Romney: U.S. had ‘disappointing’ response to COVID-19 pandemic
Sen. Mitt Romney (R-UT) criticized the Trump Administration Friday, calling the response to the coronavirus pandemic “very disappointing.”
This comes as the U.S. continues to lead the world for most COVID-19 deaths, with 169,754 as of Sunday, according to a database by John Hopkins University. The U.S. also reports the most coronavirus cases, with more than 5.3 million reported.
“From a health standpoint, certainly the numbers speak for themselves,” Romney said in a video interview with the Sutherland Institute Friday.
These federal mistakes in the pandemic response were both long term and short term, the senator said. Many oversights began over the course of several presidents and members of Congress.
“You really have to blame all of us,” Romney said. “Short term, I think it’s fair to say we really have not distinguished ourselves in a positive way by how we responded to the crisis when it was upon us.”
Short-term COVID-19 response
In the short term — meaning how the U.S. reacted once the pandemic entered the country — Romney said the reaction wasn’t immediate enough. Instead, he said the Trump Administration had a “tendency” to “dismiss COVID-19 as a threat.”
Romney said this caused the administration to overlook “how serious” the pandemic could become.
“We have 5% of the world’s population but 25% of the world’s deaths due to COVID-19,” the senator said. “And there’s no way to spin that into a positive light.”

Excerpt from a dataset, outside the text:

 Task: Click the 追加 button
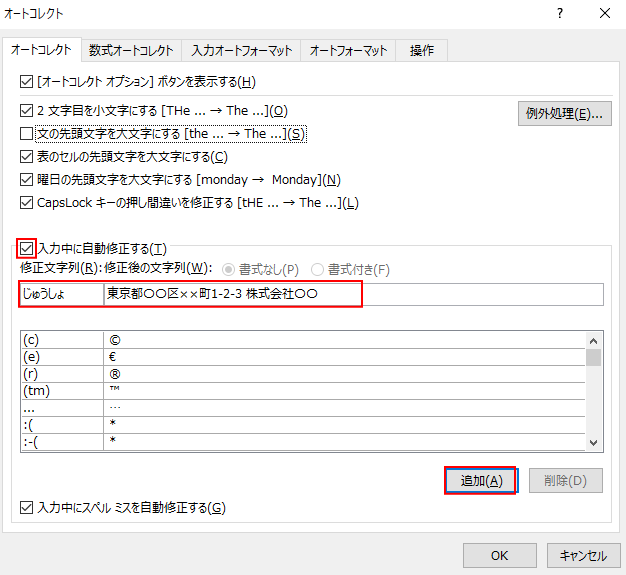480,481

Some mistakes stem from the past
However, Romney acknowledged there were several long-term mistakes that were made from previous administrations that added fuel to the fire.
Part of this included the lack of personal protective equipment in the national stockpile. This oversight led to a shortage of PPE in the beginning stages of the pandemic.

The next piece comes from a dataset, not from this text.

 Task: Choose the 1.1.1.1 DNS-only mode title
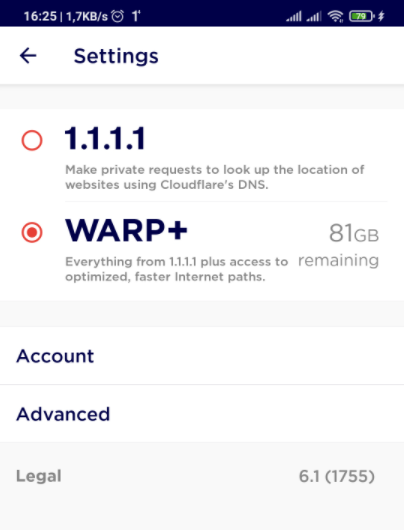pyautogui.click(x=105, y=138)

The U.S. also did poorly in preserving the manufacturing capacity needed for providing essential items like face masks, according to Romney. As a result, the country relied on supply chains from China and other countries.
“Again, any one of the presidents could’ve done that,” he said. ““Frankly, every Congress and every president deserves their share of the blame.”
A victory amid the mistakes
Despite the shortcomings in some aspects, the Utah senator commended the financial relief Congress was able to pass through the CARES Act. In fact, the Senate unanimously approved the package — which Romney noted was a rare thing to do.
This $2.2 trillion relief package aided small businesses and families who were struggling because of the pandemic. However, Romney said, the administration could’ve done more to release guidelines on how these businesses could navigate the financial hardships posed by the pandemic.
Although the federal government moved quickly on the CARES Act, Romney said there were still some “mistakes made” regarding the distribution of the funds.